▶ [Exercise instructions]
Copy out every line of the data exactly.

Recorded data:
----

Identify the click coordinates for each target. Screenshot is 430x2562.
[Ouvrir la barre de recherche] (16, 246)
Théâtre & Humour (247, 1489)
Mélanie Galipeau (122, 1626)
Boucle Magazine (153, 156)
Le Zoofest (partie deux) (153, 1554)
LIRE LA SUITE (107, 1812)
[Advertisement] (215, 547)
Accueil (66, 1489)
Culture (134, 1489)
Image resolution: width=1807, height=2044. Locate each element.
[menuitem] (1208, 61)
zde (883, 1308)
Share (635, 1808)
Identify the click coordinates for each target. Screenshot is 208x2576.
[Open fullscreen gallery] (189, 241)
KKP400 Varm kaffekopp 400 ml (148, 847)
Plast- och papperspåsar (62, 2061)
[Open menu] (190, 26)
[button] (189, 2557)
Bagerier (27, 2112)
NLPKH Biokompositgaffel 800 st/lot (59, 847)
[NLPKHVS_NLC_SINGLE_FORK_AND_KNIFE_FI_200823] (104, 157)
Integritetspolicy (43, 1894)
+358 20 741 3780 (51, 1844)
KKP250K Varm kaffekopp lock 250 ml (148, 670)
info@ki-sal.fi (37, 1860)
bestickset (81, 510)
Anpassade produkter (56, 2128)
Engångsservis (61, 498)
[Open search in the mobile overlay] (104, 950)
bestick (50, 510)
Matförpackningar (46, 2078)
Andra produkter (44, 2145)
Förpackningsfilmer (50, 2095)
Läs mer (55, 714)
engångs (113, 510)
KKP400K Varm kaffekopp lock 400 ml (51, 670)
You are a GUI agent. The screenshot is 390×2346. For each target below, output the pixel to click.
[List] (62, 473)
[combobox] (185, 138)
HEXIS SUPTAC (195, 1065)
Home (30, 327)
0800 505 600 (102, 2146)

----

▶ [Written answer]
Identify the click coordinates for each target. Screenshot is 430x2562.
[Ouvrir la barre de recherche] (16, 246)
Théâtre & Humour (247, 1489)
Mélanie Galipeau (122, 1626)
Boucle Magazine (153, 156)
Le Zoofest (partie deux) (153, 1554)
LIRE LA SUITE (107, 1812)
[Advertisement] (215, 547)
Accueil (66, 1489)
Culture (134, 1489)
Image resolution: width=1807, height=2044. Locate each element.
[menuitem] (1208, 61)
zde (883, 1308)
Share (635, 1808)
Identify the click coordinates for each target. Screenshot is 208x2576.
[Open fullscreen gallery] (189, 241)
KKP400 Varm kaffekopp 400 ml (148, 847)
Plast- och papperspåsar (62, 2061)
[Open menu] (190, 26)
[button] (189, 2557)
Bagerier (27, 2112)
NLPKH Biokompositgaffel 800 st/lot (59, 847)
[NLPKHVS_NLC_SINGLE_FORK_AND_KNIFE_FI_200823] (104, 157)
Integritetspolicy (43, 1894)
+358 20 741 3780 (51, 1844)
KKP250K Varm kaffekopp lock 250 ml (148, 670)
info@ki-sal.fi (37, 1860)
bestickset (81, 510)
Anpassade produkter (56, 2128)
Engångsservis (61, 498)
[Open search in the mobile overlay] (104, 950)
bestick (50, 510)
Matförpackningar (46, 2078)
Andra produkter (44, 2145)
Förpackningsfilmer (50, 2095)
Läs mer (55, 714)
engångs (113, 510)
KKP400K Varm kaffekopp lock 400 ml (51, 670)
You are a GUI agent. The screenshot is 390×2346. For each target below, output the pixel to click.
[List] (62, 473)
[combobox] (185, 138)
HEXIS SUPTAC (195, 1065)
Home (30, 327)
0800 505 600 (102, 2146)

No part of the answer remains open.